::: INPUT DATA
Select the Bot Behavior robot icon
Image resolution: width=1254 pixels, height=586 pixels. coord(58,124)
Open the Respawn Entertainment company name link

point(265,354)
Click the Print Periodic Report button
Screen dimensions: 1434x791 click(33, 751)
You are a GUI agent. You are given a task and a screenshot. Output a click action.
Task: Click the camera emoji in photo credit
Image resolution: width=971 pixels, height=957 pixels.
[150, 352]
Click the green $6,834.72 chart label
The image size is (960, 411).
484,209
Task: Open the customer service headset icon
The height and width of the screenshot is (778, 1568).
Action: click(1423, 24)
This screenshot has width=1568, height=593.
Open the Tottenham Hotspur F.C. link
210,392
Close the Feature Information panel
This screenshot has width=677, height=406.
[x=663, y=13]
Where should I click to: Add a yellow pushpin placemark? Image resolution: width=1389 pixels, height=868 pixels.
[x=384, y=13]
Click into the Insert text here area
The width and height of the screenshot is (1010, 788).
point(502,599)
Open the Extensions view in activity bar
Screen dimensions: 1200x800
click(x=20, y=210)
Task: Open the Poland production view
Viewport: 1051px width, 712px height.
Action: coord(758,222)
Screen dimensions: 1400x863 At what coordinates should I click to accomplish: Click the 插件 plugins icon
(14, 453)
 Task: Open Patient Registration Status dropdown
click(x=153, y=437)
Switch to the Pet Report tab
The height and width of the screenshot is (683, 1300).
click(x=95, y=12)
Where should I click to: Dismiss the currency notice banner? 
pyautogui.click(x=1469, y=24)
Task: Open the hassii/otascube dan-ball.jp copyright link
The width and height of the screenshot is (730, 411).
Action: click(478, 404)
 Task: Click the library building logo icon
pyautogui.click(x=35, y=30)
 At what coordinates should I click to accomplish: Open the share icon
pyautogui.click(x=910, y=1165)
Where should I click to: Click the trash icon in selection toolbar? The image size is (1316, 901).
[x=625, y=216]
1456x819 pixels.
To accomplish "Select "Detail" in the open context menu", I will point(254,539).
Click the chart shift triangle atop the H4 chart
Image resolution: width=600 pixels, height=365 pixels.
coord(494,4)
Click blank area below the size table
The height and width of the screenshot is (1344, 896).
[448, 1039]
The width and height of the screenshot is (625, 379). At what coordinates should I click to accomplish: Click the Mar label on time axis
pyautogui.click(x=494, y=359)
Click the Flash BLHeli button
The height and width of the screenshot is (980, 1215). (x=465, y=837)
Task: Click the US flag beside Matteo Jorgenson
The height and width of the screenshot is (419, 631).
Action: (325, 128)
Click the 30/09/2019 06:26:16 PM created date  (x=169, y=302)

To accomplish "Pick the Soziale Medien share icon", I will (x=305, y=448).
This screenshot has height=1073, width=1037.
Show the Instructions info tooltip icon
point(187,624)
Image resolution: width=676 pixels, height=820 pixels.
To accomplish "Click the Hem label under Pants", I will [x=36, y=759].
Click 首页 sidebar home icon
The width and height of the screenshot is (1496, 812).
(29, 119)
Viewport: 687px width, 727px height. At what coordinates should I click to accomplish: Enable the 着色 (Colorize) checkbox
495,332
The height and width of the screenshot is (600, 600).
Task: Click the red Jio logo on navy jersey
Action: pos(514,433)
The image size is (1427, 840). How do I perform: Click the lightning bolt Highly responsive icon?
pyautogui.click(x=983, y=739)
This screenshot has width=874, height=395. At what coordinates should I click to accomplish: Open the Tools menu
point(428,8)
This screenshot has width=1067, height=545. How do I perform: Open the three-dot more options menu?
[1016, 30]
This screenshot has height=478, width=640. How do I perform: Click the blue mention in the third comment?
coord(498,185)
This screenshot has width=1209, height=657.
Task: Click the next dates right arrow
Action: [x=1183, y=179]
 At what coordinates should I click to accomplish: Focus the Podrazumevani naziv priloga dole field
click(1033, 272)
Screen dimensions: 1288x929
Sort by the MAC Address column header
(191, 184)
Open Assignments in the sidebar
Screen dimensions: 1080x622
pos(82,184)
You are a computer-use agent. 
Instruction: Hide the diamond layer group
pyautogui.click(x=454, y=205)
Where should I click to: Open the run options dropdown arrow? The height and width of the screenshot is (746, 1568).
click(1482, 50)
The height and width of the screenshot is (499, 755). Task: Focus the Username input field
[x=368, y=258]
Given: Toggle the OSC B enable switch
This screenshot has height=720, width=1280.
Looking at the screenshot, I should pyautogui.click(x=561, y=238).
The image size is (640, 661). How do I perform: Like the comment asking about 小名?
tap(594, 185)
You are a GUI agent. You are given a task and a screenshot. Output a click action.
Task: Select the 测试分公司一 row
::::::
▸ WHAT IS REQUIRED: Would you write out the full set of records above without alteration?

▸ YOUR RESPONSE:
Select the Bot Behavior robot icon
Image resolution: width=1254 pixels, height=586 pixels. coord(58,124)
Open the Respawn Entertainment company name link

point(265,354)
Click the Print Periodic Report button
Screen dimensions: 1434x791 click(33, 751)
You are a GUI agent. You are given a task and a screenshot. Output a click action.
Task: Click the camera emoji in photo credit
Image resolution: width=971 pixels, height=957 pixels.
[150, 352]
Click the green $6,834.72 chart label
The image size is (960, 411).
484,209
Task: Open the customer service headset icon
The height and width of the screenshot is (778, 1568).
Action: click(1423, 24)
This screenshot has width=1568, height=593.
Open the Tottenham Hotspur F.C. link
210,392
Close the Feature Information panel
This screenshot has width=677, height=406.
[x=663, y=13]
Where should I click to: Add a yellow pushpin placemark? Image resolution: width=1389 pixels, height=868 pixels.
[x=384, y=13]
Click into the Insert text here area
The width and height of the screenshot is (1010, 788).
point(502,599)
Open the Extensions view in activity bar
Screen dimensions: 1200x800
click(x=20, y=210)
Task: Open the Poland production view
Viewport: 1051px width, 712px height.
Action: coord(758,222)
Screen dimensions: 1400x863 At what coordinates should I click to accomplish: Click the 插件 plugins icon
(14, 453)
 Task: Open Patient Registration Status dropdown
click(x=153, y=437)
Switch to the Pet Report tab
The height and width of the screenshot is (683, 1300).
click(x=95, y=12)
Where should I click to: Dismiss the currency notice banner? 
pyautogui.click(x=1469, y=24)
Task: Open the hassii/otascube dan-ball.jp copyright link
The width and height of the screenshot is (730, 411).
Action: click(478, 404)
 Task: Click the library building logo icon
pyautogui.click(x=35, y=30)
 At what coordinates should I click to accomplish: Open the share icon
pyautogui.click(x=910, y=1165)
Where should I click to: Click the trash icon in selection toolbar? The image size is (1316, 901).
[x=625, y=216]
1456x819 pixels.
To accomplish "Select "Detail" in the open context menu", I will point(254,539).
Click the chart shift triangle atop the H4 chart
Image resolution: width=600 pixels, height=365 pixels.
coord(494,4)
Click blank area below the size table
The height and width of the screenshot is (1344, 896).
[448, 1039]
The width and height of the screenshot is (625, 379). At what coordinates should I click to accomplish: Click the Mar label on time axis
pyautogui.click(x=494, y=359)
Click the Flash BLHeli button
The height and width of the screenshot is (980, 1215). (x=465, y=837)
Task: Click the US flag beside Matteo Jorgenson
The height and width of the screenshot is (419, 631).
Action: (325, 128)
Click the 30/09/2019 06:26:16 PM created date  (x=169, y=302)

To accomplish "Pick the Soziale Medien share icon", I will (x=305, y=448).
This screenshot has height=1073, width=1037.
Show the Instructions info tooltip icon
point(187,624)
Image resolution: width=676 pixels, height=820 pixels.
To accomplish "Click the Hem label under Pants", I will [x=36, y=759].
Click 首页 sidebar home icon
The width and height of the screenshot is (1496, 812).
(29, 119)
Viewport: 687px width, 727px height. At what coordinates should I click to accomplish: Enable the 着色 (Colorize) checkbox
495,332
The height and width of the screenshot is (600, 600).
Task: Click the red Jio logo on navy jersey
Action: pos(514,433)
The image size is (1427, 840). How do I perform: Click the lightning bolt Highly responsive icon?
pyautogui.click(x=983, y=739)
This screenshot has width=874, height=395. At what coordinates should I click to accomplish: Open the Tools menu
point(428,8)
This screenshot has width=1067, height=545. How do I perform: Open the three-dot more options menu?
[1016, 30]
This screenshot has height=478, width=640. How do I perform: Click the blue mention in the third comment?
coord(498,185)
This screenshot has width=1209, height=657.
Task: Click the next dates right arrow
Action: [x=1183, y=179]
 At what coordinates should I click to accomplish: Focus the Podrazumevani naziv priloga dole field
click(1033, 272)
Screen dimensions: 1288x929
Sort by the MAC Address column header
(191, 184)
Open Assignments in the sidebar
Screen dimensions: 1080x622
pos(82,184)
You are a computer-use agent. 
Instruction: Hide the diamond layer group
pyautogui.click(x=454, y=205)
Where should I click to: Open the run options dropdown arrow? The height and width of the screenshot is (746, 1568).
click(1482, 50)
The height and width of the screenshot is (499, 755). Task: Focus the Username input field
[x=368, y=258]
Given: Toggle the OSC B enable switch
This screenshot has height=720, width=1280.
Looking at the screenshot, I should pyautogui.click(x=561, y=238).
The image size is (640, 661). How do I perform: Like the comment asking about 小名?
tap(594, 185)
You are a GUI agent. You are given a task and a screenshot. Output a click action.
Task: Select the 测试分公司一 row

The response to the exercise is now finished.